→ TASKS TO COMPLETE:
- a) Name every Act of Parliament that the deposit-insurance excerpt below cites as needed to create CoDI.
- b) Translate this sentence from the deposit-insurance excerpt below into Spanish: "Compulsory deposit-insurance premiums will be collected from every bank in relation to the size of each bank’s total covered-deposit amounts."
===== EXCERPT PROVIDED
Incorrectly described as a “subsidiary” of SARB, the Corporation for Deposit Insurance (CoDI) will nevertheless be run and managed by employees at the SARB. Disturbingly, CoDI will not be a registered insurer subject to the usual oversight by insurance regulators. Nonetheless, It will undertake the insurance of private citizens’ bank deposits, as well as those of companies, up to a maximum covered amount of R100, 000 (around US$5,500). This insurance will pay out, if and when on SARB’s recommendation, the Minister of Finance determines that a bank may be unable to meet its obligations. Then, to protect the bank’s small depositors, SARB will put the bank into a state of “resolution”.

CoDI required no fewer than three Acts of Parliament to bring it into being: The Financial Sector Laws Amendment Act 23 of 2021 provided for the establishing of CoDI, the Financial Sector and Deposit Insurance Levies Act 11 of 2022 provides for the paying of deposit-insurance levies to fund the operations of CoDI, and the Financial Sector and Deposit Insurance Levies (Administration) and Deposit Insurance Premiums Act 12 of 2022 provides for the charging of deposit-insurance premiums.

Compulsory deposit-insurance premiums will be collected from every bank in relation to the size of each bank’s total covered-deposit amounts. Compulsory levies to fund CoDI’s operations will also be collected from every bank in relation to the size of each bank’s total covered-deposits. SARB will collect all these deposit-insurance premiums and all the new levies and pay them over to CoDI. It may not be immediately apparent to depositors, but every bank’s charges to its customers will soon reflect that bank’s extra overheads for these deposit-insurance premiums and levies.

Before long CoDI will accumulate vast funds, assuming that these funds are properly accounted for and are not first drained away by discretionary expenses such as donations to ANC functions (think Sasria) and colossal executive salaries and travel perks (think FSCA).

Insurance professionals have already indicated that the SARB has proposed unsound means of establishing one-size-fits-all premium rates. Moreover, the SARB suggestion that this is part of the so-called “twin peaks” programme is palpable eyewash. This is akin to SARB’s opportunistic and cynical reference to the recent Silicon Valley Bank insolvencies, ironically brought about by the very conduct of the US Federal Reserve itself. A senior US treasury official has in any event, now been put in a position where he has had to authorise the bailout of depositors with amounts far in excess of the $250, 000 insured under their FDIC scheme. (Compare the USA’s $250, 000 protection per depositor with the derisory South African $5,500. How is this to counter systemic risk in the SA financial system, one wonders?)
==========
===== GIVEN ENTRIES
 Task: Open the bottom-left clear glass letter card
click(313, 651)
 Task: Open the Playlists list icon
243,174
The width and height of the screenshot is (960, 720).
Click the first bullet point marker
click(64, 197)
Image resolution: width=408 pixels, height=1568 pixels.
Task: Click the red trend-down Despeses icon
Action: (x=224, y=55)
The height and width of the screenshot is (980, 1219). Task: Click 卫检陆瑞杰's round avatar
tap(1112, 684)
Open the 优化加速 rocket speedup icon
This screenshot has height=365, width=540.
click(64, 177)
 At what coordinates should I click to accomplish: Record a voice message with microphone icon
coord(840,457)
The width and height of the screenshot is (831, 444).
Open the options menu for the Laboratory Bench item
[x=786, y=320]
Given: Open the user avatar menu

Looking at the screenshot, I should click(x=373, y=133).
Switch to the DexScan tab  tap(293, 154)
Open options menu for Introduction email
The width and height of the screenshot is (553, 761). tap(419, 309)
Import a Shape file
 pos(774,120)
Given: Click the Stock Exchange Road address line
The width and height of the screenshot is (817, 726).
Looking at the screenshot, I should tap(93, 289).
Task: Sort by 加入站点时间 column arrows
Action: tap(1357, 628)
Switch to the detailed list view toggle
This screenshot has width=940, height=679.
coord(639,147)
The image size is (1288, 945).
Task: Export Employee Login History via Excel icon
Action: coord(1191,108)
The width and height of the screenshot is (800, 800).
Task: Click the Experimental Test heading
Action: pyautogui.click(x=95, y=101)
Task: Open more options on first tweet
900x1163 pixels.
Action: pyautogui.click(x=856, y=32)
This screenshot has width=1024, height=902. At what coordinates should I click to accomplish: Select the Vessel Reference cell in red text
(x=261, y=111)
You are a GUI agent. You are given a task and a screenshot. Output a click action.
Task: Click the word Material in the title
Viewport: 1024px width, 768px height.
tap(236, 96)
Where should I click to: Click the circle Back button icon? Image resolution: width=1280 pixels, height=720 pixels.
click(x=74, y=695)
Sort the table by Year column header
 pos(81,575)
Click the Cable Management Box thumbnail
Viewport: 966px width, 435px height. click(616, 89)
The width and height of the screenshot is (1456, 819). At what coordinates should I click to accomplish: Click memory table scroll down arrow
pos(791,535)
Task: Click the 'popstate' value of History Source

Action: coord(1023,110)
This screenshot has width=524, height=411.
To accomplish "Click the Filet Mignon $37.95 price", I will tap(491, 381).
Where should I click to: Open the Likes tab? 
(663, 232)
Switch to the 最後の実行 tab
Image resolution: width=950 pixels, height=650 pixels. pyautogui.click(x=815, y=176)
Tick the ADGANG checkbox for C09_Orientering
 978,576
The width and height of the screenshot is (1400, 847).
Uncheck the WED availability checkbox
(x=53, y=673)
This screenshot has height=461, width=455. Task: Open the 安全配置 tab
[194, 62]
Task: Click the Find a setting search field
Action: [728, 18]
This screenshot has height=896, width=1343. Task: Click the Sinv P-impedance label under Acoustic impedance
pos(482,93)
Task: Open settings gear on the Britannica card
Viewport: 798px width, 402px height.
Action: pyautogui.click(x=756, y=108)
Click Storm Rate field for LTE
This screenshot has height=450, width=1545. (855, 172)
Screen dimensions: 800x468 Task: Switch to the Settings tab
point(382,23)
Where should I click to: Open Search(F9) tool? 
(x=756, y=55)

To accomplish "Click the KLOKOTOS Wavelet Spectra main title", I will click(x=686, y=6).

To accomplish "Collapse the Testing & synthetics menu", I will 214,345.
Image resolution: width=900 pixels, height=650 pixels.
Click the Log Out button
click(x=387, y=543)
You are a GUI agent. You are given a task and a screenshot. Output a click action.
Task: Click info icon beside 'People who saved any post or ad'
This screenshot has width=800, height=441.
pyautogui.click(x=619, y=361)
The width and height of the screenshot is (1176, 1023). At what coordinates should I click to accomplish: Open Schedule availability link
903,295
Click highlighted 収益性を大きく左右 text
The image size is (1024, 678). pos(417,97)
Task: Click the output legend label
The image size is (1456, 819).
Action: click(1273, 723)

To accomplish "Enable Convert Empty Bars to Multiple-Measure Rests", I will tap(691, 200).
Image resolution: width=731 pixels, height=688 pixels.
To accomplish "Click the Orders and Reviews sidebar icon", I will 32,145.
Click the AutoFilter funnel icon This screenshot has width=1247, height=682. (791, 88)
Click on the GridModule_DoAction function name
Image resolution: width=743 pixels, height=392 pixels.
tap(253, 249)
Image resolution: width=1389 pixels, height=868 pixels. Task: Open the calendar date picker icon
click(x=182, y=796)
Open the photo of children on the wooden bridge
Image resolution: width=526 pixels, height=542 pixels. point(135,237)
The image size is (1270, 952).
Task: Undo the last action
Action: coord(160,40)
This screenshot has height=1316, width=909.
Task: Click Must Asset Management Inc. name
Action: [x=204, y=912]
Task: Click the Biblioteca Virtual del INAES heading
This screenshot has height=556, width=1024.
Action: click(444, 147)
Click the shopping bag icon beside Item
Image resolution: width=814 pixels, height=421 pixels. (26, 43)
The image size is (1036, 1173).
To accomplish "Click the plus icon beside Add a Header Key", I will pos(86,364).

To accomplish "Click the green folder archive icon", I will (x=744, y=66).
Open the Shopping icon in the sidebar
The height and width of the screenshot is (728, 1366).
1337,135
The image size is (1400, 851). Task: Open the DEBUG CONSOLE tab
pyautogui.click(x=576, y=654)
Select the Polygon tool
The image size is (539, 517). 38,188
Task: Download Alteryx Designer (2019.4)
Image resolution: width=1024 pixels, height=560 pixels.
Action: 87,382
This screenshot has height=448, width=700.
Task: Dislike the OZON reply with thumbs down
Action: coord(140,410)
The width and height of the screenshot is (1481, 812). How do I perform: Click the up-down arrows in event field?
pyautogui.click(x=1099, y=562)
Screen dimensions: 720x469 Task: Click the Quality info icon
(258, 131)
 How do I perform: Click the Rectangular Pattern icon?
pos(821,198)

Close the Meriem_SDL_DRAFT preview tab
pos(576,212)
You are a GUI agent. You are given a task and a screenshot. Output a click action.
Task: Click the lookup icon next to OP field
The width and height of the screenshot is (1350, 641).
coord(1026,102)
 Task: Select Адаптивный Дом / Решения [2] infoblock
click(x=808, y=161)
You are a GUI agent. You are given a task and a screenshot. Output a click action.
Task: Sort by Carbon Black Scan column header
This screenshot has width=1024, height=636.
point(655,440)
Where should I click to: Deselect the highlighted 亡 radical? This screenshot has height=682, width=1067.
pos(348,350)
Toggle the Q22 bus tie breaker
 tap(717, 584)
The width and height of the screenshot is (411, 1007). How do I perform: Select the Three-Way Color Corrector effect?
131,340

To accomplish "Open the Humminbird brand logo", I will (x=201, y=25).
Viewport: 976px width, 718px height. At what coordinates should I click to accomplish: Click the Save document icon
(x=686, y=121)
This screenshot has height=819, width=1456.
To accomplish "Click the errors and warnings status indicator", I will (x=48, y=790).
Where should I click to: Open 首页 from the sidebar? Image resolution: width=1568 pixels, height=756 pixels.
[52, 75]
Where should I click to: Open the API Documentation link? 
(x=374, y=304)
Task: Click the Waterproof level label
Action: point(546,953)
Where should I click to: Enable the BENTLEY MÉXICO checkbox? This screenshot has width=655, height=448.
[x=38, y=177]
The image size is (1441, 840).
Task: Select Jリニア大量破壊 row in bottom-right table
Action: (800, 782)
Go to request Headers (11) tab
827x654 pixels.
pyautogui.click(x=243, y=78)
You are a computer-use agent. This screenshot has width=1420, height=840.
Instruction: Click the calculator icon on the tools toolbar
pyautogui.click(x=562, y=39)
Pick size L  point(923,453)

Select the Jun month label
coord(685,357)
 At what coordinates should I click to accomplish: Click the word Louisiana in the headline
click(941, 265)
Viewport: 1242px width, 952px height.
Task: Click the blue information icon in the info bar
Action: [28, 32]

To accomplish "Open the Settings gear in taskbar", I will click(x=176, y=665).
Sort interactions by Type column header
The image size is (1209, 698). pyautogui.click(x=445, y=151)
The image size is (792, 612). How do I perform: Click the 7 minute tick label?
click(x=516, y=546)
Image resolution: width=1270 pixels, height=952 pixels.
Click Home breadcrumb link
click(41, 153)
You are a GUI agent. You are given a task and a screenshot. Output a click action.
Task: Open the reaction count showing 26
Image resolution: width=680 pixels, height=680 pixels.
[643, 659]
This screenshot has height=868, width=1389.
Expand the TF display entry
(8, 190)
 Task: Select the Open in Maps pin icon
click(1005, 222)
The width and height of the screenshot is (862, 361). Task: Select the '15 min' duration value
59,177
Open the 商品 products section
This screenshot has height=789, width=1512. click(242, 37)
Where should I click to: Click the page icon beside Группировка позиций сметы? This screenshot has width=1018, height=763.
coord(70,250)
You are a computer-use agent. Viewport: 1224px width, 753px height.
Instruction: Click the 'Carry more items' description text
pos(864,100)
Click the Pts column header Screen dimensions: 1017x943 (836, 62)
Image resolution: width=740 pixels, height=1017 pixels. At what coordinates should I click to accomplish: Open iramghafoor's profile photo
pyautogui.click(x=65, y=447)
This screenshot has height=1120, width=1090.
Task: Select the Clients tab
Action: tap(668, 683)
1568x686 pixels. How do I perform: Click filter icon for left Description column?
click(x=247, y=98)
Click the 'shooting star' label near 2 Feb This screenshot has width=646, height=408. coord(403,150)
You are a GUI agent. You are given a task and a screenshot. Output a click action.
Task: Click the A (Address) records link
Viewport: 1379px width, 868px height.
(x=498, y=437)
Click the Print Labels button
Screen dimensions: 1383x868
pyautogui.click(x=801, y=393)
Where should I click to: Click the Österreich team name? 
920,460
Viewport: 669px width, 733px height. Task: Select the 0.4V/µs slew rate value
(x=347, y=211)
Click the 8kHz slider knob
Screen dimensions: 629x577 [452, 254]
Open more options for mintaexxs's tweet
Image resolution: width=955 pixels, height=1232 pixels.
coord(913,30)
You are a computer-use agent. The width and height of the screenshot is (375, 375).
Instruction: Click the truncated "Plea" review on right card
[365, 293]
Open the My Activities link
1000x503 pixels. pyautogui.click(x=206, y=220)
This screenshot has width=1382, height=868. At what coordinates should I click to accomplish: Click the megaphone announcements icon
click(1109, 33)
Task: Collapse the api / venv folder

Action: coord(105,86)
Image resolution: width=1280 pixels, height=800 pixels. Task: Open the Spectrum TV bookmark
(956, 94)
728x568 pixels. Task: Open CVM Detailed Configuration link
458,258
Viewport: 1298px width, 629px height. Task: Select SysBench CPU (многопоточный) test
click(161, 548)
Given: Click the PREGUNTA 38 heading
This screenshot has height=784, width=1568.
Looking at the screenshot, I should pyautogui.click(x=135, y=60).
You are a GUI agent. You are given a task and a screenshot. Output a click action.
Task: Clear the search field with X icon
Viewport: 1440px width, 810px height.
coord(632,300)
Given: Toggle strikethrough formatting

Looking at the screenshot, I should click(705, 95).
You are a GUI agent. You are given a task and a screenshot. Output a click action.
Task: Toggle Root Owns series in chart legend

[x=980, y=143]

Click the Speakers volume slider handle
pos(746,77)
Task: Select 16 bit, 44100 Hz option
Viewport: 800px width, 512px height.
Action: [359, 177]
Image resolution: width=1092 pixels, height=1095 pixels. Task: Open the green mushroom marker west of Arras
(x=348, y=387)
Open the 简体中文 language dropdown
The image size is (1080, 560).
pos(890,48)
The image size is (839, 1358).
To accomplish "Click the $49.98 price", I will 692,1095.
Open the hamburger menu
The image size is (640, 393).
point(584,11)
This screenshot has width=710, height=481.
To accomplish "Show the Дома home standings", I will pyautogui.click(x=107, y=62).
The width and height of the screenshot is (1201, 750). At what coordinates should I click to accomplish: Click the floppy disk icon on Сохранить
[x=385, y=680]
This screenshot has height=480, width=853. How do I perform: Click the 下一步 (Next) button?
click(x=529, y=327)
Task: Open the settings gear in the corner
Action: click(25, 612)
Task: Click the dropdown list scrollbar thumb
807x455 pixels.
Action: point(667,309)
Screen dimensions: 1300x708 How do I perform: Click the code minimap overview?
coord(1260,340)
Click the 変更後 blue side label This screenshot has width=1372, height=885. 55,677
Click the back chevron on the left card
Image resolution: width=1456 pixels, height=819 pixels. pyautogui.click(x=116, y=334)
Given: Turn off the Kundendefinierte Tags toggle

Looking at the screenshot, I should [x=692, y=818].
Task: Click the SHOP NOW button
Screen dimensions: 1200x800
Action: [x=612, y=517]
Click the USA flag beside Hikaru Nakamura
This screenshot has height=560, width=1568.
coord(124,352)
==========
→ SOLUTION LIST:
- a)
- Financial Sector Laws Amendment Act 23 of 2021
- Financial Sector and Deposit Insurance Levies Act 11 of 2022
- Financial Sector and Deposit Insurance Levies (Administration) and Deposit Insurance Premiums Act 12 of 2022

- b) Se cobrarán primas obligatorias de seguro de depósitos a cada banco en función del tamaño del monto total de depósitos cubiertos de cada banco.